President Barack Obama has rock-star appeal among the investing class - except in his own country.
The Quarterly Bloomberg Global Poll of financial investors and analysts finds attitudes about the new President in Asia and Europe are overwhelmingly positive. In the US, by contrast, they are slightly negative.
In Europe and Asia, 87 per cent of respondents say they view Obama positively, compared with just 49 per cent in the US.
His standing among American investors is even lower on economic matters: only a quarter of US poll respondents rate his economic policies as "good" or "excellent", compared with more than half in Europe and Asia.
Obama's "stratospheric favourability ratings" outside the US after five months in office are related to attitudes about his predecessor, former President George W. Bush, says J. Ann Selzer, the president of Selzer & Co, a polling firm that conducted the survey.
"It speaks as much to the visceral distaste for George Bush outside of the US," she said.
In Europe and Asia, more than four of five poll respondents choose Obama over Bush as the President offering better economic leadership. In the US, investors pick Bush, 43 per cent to 41 per cent.
Worldwide, Obama has a 73 per cent favourability rating, far higher marks than those of a sampling of other leaders, including UK Prime Minister Gordon Brown, who has a 34 per cent favourable rating, President Vladimir Putin of Russia, with 23 per cent, and President Luiz Inacio Lula da Silva of Brazil, with 49 per cent.

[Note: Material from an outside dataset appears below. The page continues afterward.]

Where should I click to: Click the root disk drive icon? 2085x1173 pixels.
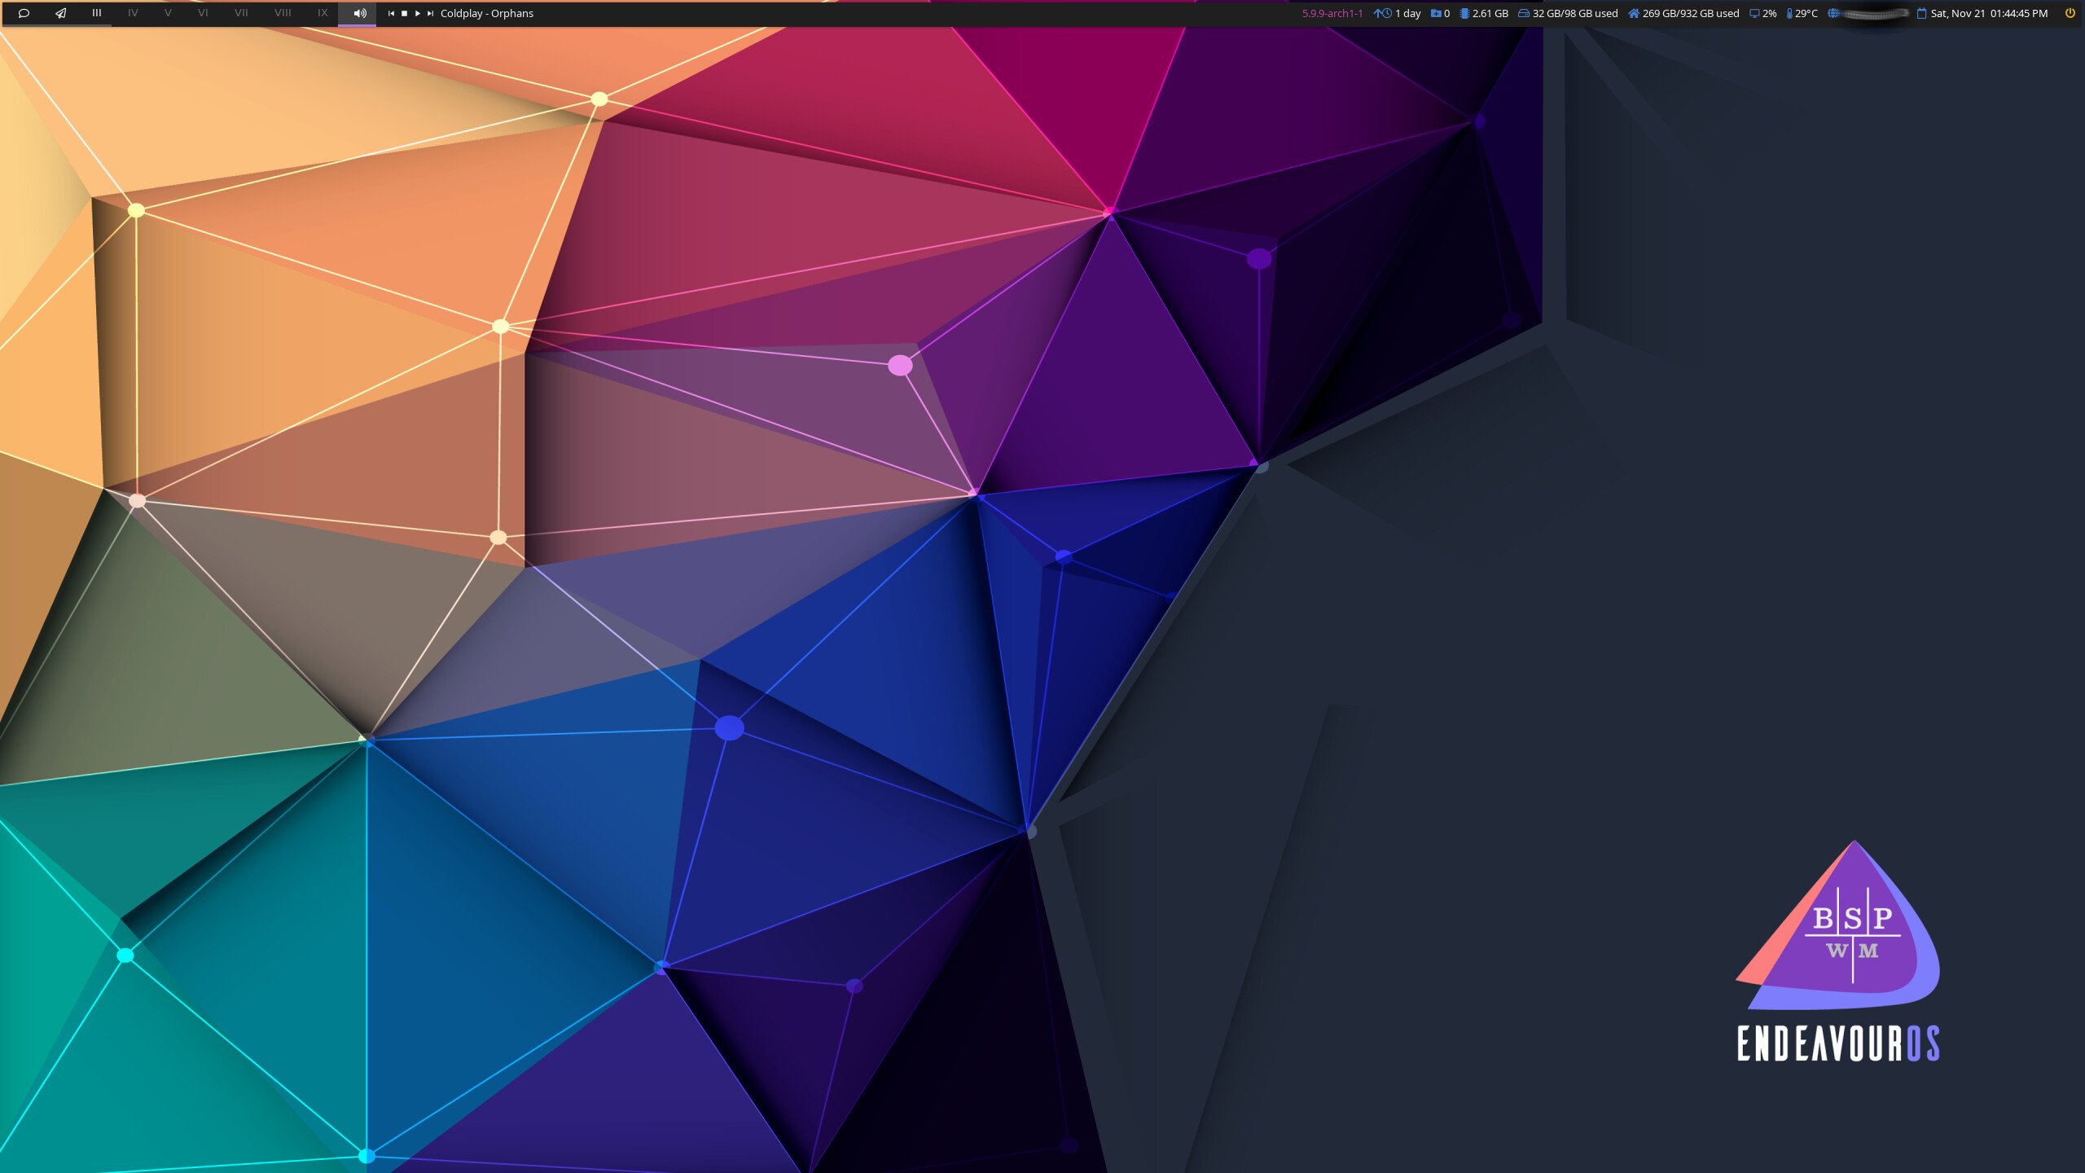pos(1523,13)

Equity investors around the world have done well since Obama's January 20 inauguration. The gains were most pronounced in Asia, where the MSCI Asia Pacific Index has risen 28 per cent. In the US, the S&P 500 Index has risen 19 per cent.
The benchmark index for US equities has rallied 41 per cent over the past four months, led by a 95 per cent rise in financial firms.

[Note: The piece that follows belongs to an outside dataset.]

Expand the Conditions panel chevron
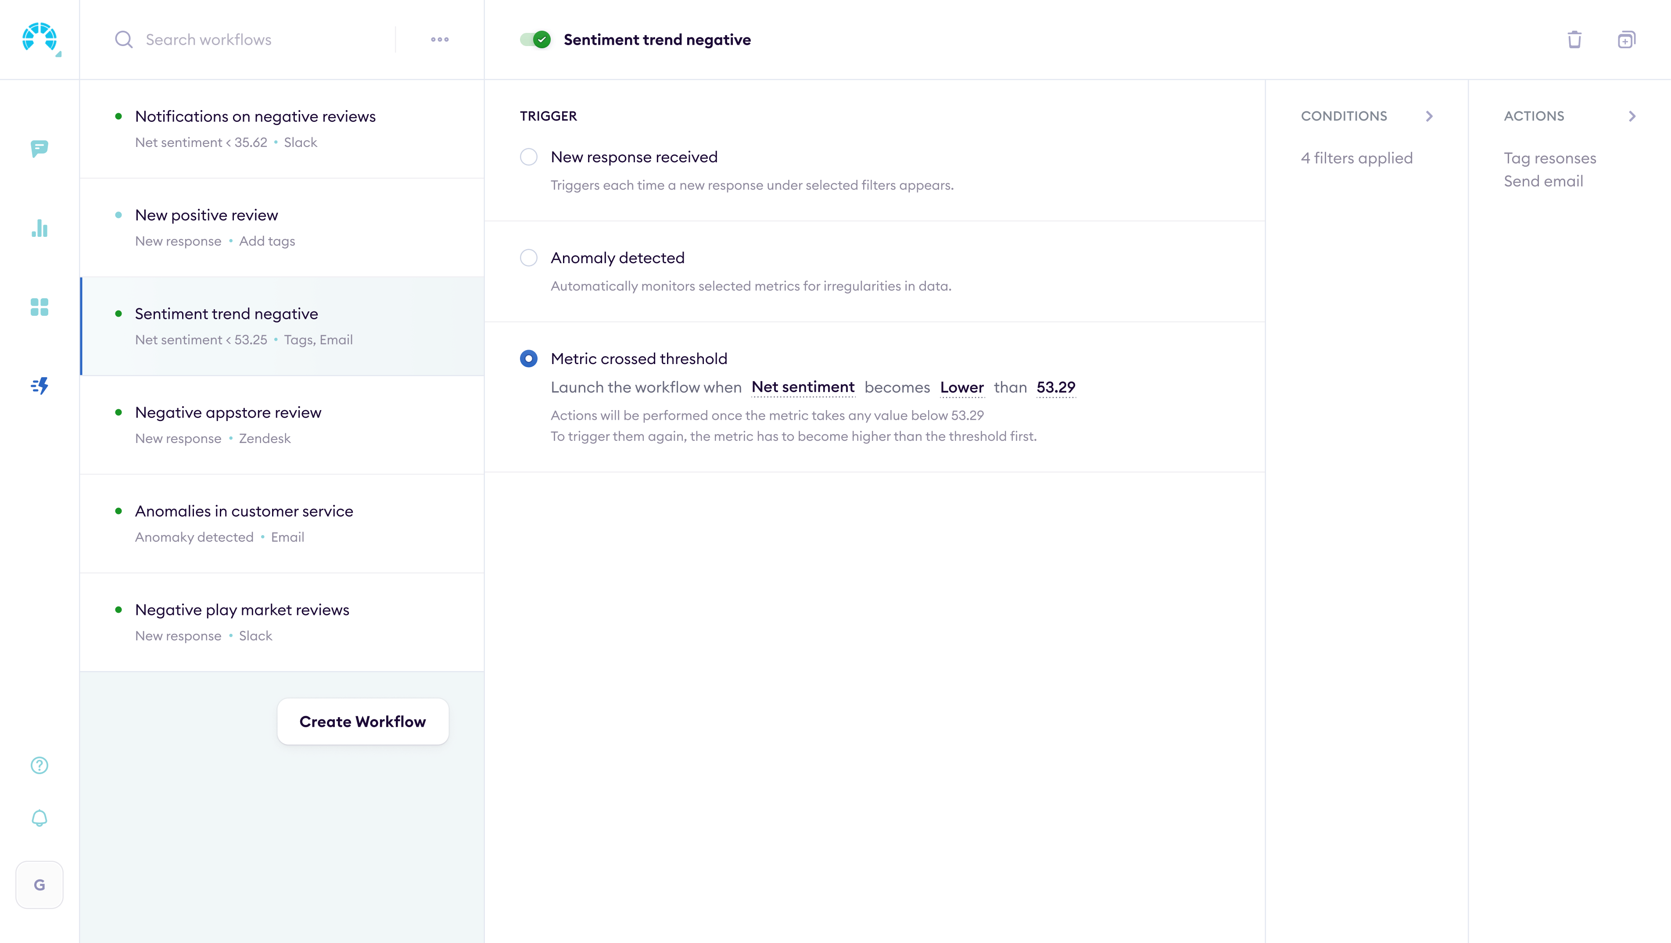The width and height of the screenshot is (1671, 943). [x=1430, y=116]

European investors, though they are more bullish on Obama than their US counterparts, have fared less well: the Eurostoxx 50 Index has risen 14 per cent.
The poll of investors and analysts on six continents was conducted on July 14-17. It's based on interviews with a random sample of 1076 Bloomberg subscribers, representing decision makers in markets, finance and economics.

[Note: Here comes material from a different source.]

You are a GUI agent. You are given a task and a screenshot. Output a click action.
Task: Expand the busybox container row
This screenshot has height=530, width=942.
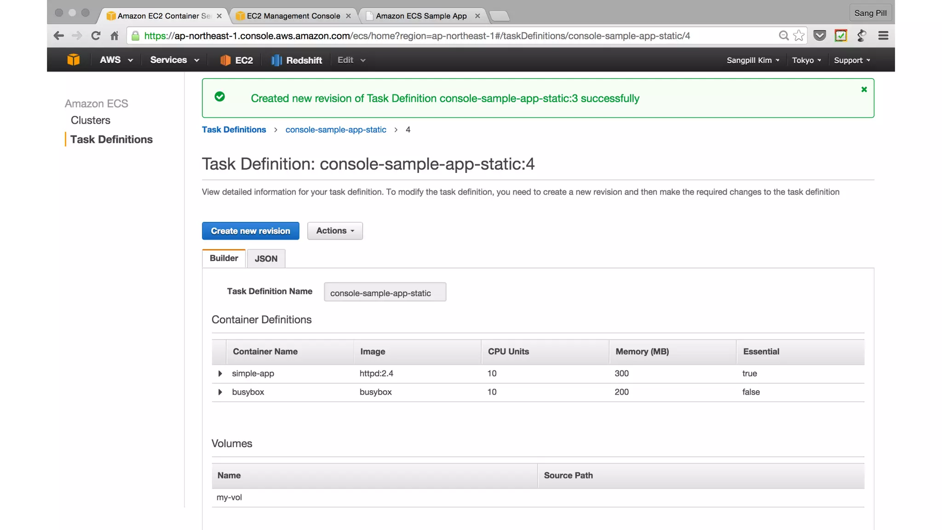tap(220, 392)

The poll has a margin of error of plus or minus 3 percentage points.
There isn't much difference in favourability ratings for Obama across professions. Among respondents in the fixed-income sector, he gets 70 per cent, and his rating with equity investors is 71 per cent.
A plurality of all investors, 43 per cent, rate Obama's economic policies as good or excellent. Twenty-eight per cent say they are average and the same number say they are below average or poor.
Obama's policies for handling the crises in the financial and auto markets is praised by Italian poll respondent Mario Di Marcantonio, a 32-year-old portfolio manager for Eurizon Capital SGR in Milan.
"Companies like Goldman and Morgan Stanley have been able to survive this crisis and do business as usual, and people working at GM will continue to have their jobs," he says. "I don't think they can solve the problems of the world overnight, but at least they're starting to fix it."
The views of Chris Gurkovic, a 36-year-old strategist for First Brokers Securities in Jersey City, are typical of many US respondents. He says bailouts of the auto and financial industries and Obama's health-care proposals are making Americans like him nervous about the government's role in the economy, and rates the president "very unfavourably" in the survey.
"I feel that we're becoming a socialist nation," Gurkovic says. "It's not a step in the right direction; the big- government policies kind of scare me."
Brown, the UK Prime Minister, gets low grades across the board. This is particularly true in Europe, where only one-quarter of respondents gave him a favourable rating. Putin also gets bad marks from these investors.